Available data below:

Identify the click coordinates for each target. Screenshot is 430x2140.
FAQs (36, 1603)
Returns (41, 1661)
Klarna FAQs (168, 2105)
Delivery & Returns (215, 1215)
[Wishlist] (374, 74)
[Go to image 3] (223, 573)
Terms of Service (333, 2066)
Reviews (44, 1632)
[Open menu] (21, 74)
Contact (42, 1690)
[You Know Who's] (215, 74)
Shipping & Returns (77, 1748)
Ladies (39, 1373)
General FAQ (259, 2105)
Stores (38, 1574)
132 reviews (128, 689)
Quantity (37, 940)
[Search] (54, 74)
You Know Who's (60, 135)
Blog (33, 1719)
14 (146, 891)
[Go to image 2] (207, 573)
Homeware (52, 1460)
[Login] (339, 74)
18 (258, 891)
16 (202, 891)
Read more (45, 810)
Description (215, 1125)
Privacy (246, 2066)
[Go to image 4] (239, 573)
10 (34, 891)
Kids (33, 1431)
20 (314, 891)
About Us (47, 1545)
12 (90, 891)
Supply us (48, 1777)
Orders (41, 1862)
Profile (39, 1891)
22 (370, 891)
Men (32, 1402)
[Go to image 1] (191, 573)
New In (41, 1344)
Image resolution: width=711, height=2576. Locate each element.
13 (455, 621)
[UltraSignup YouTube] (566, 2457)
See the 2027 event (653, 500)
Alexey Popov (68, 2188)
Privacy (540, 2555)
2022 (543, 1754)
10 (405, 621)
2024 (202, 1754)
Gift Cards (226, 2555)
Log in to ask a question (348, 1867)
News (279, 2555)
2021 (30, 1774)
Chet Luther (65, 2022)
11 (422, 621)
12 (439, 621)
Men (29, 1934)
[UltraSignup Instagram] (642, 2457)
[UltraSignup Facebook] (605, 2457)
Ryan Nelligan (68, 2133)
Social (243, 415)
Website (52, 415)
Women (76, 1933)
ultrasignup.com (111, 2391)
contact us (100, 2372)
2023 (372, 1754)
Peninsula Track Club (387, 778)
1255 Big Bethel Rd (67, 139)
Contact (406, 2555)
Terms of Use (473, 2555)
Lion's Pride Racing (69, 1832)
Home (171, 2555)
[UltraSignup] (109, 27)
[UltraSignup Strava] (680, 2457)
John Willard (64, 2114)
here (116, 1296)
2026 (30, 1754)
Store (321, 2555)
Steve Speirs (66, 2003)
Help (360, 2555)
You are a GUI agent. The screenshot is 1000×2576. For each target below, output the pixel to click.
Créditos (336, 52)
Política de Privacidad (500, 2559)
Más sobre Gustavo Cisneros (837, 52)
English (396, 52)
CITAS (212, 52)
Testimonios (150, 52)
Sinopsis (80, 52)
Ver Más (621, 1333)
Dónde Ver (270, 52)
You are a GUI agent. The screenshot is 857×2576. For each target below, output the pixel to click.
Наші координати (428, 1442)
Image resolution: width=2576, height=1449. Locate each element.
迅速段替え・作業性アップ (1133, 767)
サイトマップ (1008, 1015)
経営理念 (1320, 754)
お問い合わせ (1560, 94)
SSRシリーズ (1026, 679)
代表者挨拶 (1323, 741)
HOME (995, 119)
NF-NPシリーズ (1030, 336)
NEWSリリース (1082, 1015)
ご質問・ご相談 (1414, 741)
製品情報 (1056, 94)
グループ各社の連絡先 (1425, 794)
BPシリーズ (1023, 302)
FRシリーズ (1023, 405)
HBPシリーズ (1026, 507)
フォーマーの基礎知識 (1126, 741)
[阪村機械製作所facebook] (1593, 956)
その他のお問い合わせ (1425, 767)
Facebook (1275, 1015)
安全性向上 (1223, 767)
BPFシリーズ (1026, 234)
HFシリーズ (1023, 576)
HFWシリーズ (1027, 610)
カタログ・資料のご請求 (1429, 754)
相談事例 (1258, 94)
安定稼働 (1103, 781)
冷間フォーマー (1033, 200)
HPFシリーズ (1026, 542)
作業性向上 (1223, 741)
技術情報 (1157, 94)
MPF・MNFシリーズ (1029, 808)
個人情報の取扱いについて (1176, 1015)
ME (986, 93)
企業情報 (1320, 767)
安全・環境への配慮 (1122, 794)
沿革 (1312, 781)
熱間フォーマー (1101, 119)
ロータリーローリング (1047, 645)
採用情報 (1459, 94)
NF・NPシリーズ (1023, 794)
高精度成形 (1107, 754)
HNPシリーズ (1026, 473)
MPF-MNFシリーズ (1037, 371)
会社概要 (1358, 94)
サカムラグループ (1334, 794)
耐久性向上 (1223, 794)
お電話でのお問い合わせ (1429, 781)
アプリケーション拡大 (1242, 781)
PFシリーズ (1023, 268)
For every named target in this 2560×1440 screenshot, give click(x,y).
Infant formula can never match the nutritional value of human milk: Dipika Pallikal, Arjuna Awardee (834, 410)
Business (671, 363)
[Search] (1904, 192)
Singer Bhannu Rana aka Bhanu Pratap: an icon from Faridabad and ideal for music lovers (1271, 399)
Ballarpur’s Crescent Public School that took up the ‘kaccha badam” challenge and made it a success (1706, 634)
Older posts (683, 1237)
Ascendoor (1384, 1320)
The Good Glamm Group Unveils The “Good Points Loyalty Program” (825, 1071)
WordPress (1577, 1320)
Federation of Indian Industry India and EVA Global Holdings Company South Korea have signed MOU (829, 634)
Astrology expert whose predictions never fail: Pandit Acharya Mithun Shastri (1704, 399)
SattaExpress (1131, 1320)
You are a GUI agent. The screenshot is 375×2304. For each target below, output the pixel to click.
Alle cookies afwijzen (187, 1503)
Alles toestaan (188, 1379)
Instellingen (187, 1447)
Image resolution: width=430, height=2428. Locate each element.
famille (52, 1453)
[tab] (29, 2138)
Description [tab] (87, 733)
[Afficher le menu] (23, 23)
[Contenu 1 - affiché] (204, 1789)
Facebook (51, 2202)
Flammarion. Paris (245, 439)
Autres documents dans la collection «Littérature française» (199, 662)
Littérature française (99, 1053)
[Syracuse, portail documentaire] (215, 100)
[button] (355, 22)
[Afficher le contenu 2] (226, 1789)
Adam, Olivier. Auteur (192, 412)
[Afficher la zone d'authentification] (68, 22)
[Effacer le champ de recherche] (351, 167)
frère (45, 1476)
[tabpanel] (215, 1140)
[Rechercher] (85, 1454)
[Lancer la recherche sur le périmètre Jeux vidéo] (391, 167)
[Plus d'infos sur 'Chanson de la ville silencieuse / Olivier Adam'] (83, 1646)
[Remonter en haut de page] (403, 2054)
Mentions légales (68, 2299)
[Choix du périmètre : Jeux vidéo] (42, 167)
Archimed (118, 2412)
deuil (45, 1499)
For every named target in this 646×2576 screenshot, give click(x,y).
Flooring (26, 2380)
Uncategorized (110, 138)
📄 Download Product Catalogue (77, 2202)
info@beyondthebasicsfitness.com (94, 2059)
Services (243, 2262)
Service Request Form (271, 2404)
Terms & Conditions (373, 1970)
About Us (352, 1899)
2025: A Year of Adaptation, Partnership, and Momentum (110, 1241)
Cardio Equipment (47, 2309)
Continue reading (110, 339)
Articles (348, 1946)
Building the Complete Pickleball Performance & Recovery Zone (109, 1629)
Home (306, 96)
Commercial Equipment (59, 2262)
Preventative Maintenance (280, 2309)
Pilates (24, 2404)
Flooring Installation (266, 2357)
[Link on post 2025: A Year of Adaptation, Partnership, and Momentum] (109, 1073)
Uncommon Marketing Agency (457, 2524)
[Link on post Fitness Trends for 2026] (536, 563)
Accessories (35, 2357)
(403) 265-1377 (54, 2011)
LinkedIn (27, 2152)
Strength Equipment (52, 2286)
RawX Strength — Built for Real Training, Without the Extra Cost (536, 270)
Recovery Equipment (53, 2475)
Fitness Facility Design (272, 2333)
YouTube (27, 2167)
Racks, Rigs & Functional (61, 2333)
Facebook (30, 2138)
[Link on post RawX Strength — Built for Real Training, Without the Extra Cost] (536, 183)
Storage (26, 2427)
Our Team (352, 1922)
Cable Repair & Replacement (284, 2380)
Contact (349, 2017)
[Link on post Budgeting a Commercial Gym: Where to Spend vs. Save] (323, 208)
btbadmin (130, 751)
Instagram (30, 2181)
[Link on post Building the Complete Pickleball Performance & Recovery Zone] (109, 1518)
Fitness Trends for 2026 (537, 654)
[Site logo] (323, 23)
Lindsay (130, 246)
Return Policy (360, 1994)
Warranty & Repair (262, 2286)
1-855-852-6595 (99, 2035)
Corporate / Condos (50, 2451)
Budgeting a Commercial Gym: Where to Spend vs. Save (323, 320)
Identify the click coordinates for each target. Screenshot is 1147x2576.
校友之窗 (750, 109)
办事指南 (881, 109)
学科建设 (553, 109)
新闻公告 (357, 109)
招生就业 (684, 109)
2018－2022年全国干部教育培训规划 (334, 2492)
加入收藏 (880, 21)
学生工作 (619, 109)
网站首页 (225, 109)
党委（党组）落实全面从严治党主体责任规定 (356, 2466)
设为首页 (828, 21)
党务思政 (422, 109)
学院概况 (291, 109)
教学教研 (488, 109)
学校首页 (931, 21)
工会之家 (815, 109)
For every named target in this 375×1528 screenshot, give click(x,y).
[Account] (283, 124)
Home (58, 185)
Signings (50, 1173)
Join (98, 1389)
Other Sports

End of Available data.

### [Exercise]
Exactly as they stand, please print the lines from the first line of the records above down to the line that includes "Help (360, 2555)", both of those included and no others.

### [Exercise result]
Identify the click coordinates for each target. Screenshot is 430x2140.
FAQs (36, 1603)
Returns (41, 1661)
Klarna FAQs (168, 2105)
Delivery & Returns (215, 1215)
[Wishlist] (374, 74)
[Go to image 3] (223, 573)
Terms of Service (333, 2066)
Reviews (44, 1632)
[Open menu] (21, 74)
Contact (42, 1690)
[You Know Who's] (215, 74)
Shipping & Returns (77, 1748)
Ladies (39, 1373)
General FAQ (259, 2105)
Stores (38, 1574)
132 reviews (128, 689)
Quantity (37, 940)
[Search] (54, 74)
You Know Who's (60, 135)
Blog (33, 1719)
14 (146, 891)
[Go to image 2] (207, 573)
Homeware (52, 1460)
[Login] (339, 74)
18 (258, 891)
16 (202, 891)
Read more (45, 810)
Description (215, 1125)
Privacy (246, 2066)
[Go to image 4] (239, 573)
10 (34, 891)
Kids (33, 1431)
20 (314, 891)
About Us (47, 1545)
12 (90, 891)
Supply us (48, 1777)
Orders (41, 1862)
Profile (39, 1891)
22 (370, 891)
Men (32, 1402)
[Go to image 1] (191, 573)
New In (41, 1344)
Image resolution: width=711, height=2576. Locate each element.
13 (455, 621)
[UltraSignup YouTube] (566, 2457)
See the 2027 event (653, 500)
Alexey Popov (68, 2188)
Privacy (540, 2555)
2022 (543, 1754)
10 (405, 621)
2024 (202, 1754)
Gift Cards (226, 2555)
Log in to ask a question (348, 1867)
News (279, 2555)
2021 (30, 1774)
Chet Luther (65, 2022)
11 (422, 621)
12 (439, 621)
Men (29, 1934)
[UltraSignup Instagram] (642, 2457)
[UltraSignup Facebook] (605, 2457)
Ryan Nelligan (68, 2133)
Social (243, 415)
Website (52, 415)
Women (76, 1933)
ultrasignup.com (111, 2391)
contact us (100, 2372)
2023 (372, 1754)
Peninsula Track Club (387, 778)
1255 Big Bethel Rd (67, 139)
Contact (406, 2555)
Terms of Use (473, 2555)
Lion's Pride Racing (69, 1832)
Home (171, 2555)
[UltraSignup] (109, 27)
[UltraSignup Strava] (680, 2457)
John Willard (64, 2114)
here (116, 1296)
2026 (30, 1754)
Store (321, 2555)
Steve Speirs (66, 2003)
Help (360, 2555)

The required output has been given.